All of the data, except its images, should be set down exactly as it appears.

EXERCISE DATA Block Start

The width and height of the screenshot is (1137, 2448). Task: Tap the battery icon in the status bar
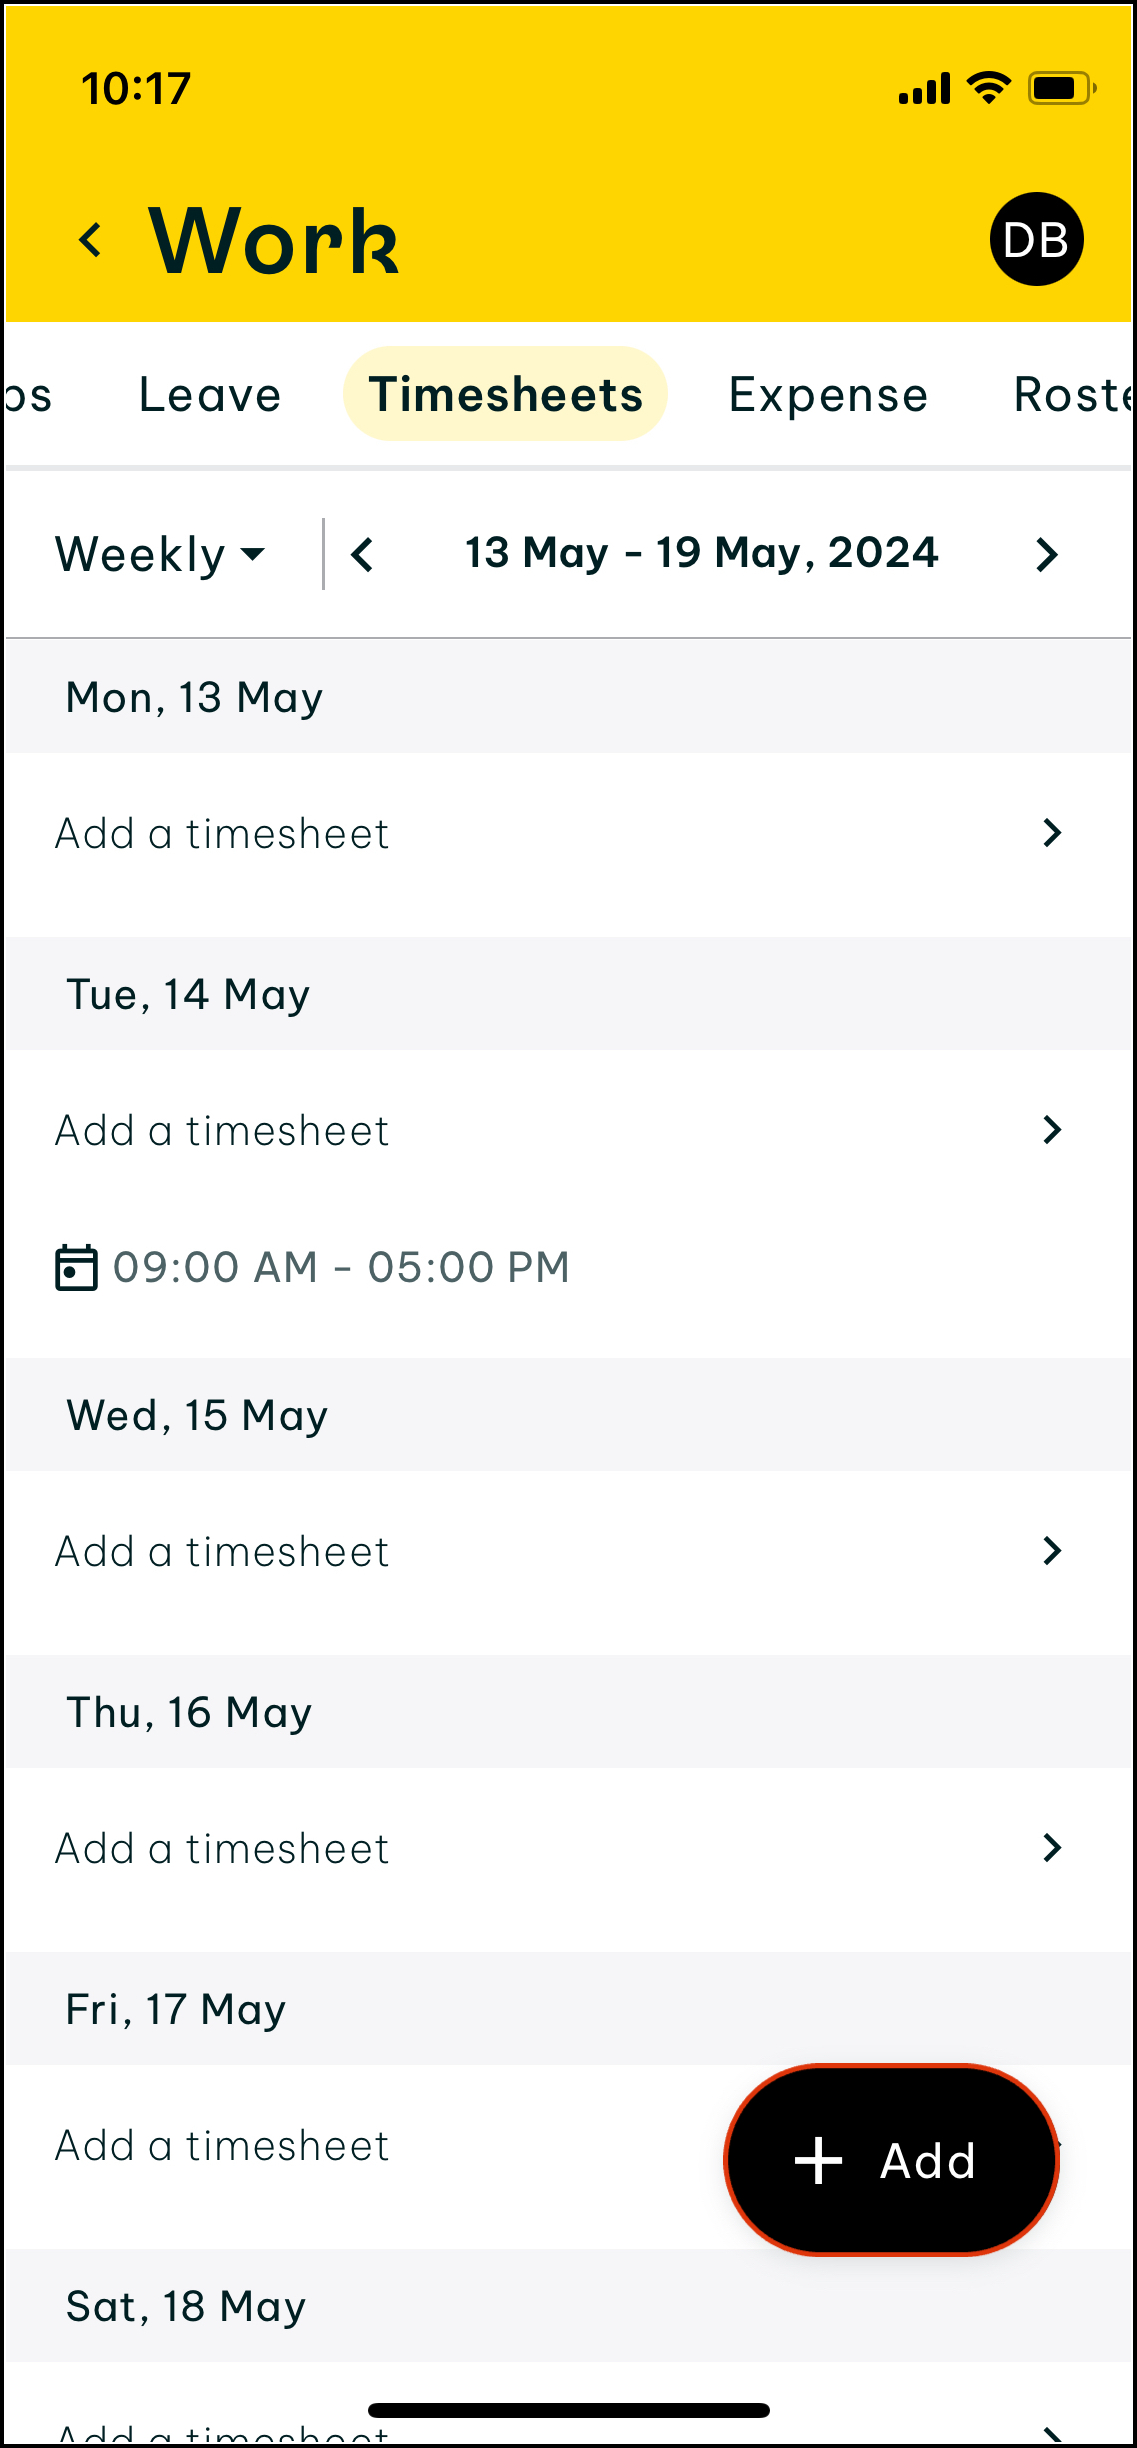click(x=1061, y=89)
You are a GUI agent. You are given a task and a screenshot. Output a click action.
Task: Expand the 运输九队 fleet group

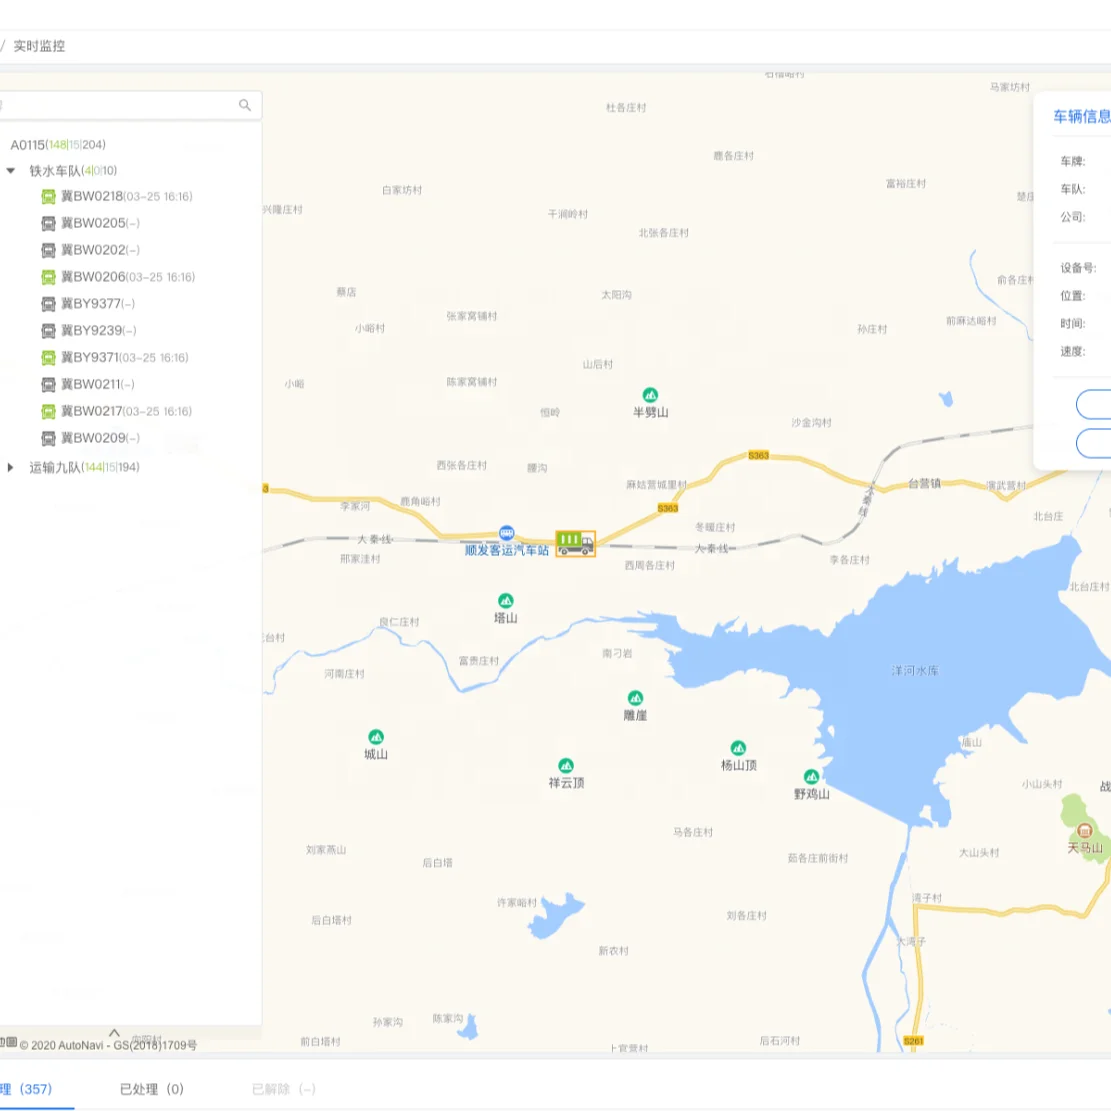point(11,467)
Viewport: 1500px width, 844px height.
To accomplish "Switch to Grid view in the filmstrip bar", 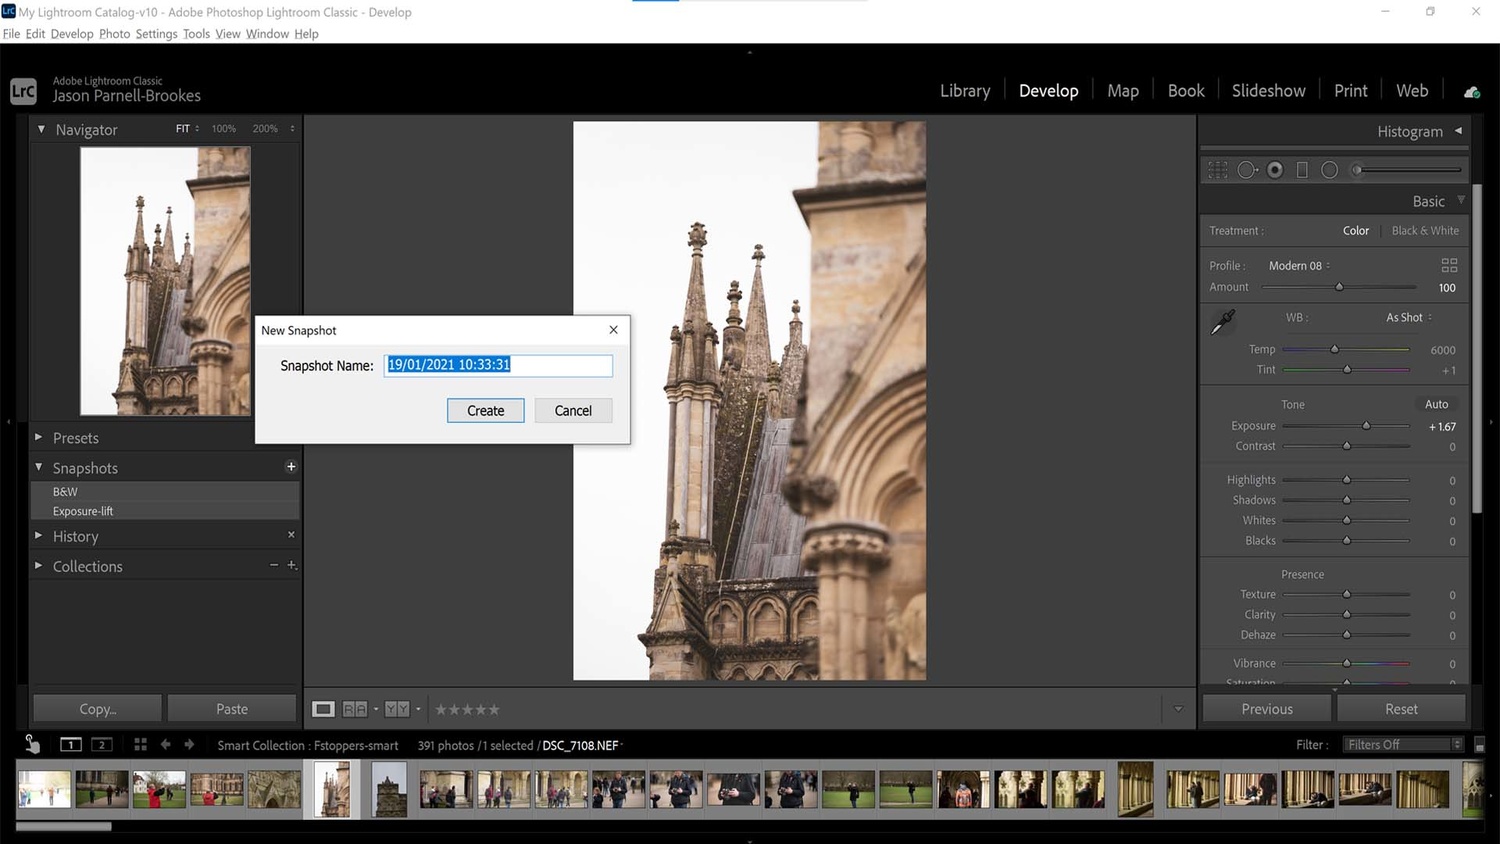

EXERCISE DATA Block End

→ **SOLUTION TO THE PROBLEM**
The width and height of the screenshot is (1137, 2448). Task: Tap the battery icon in the status bar
click(x=1061, y=89)
You are a GUI agent. You are given a task and a screenshot. Output a click action.
Task: Expand the 运输九队 fleet group

point(11,467)
Viewport: 1500px width, 844px height.
To accomplish "Switch to Grid view in the filmstrip bar", 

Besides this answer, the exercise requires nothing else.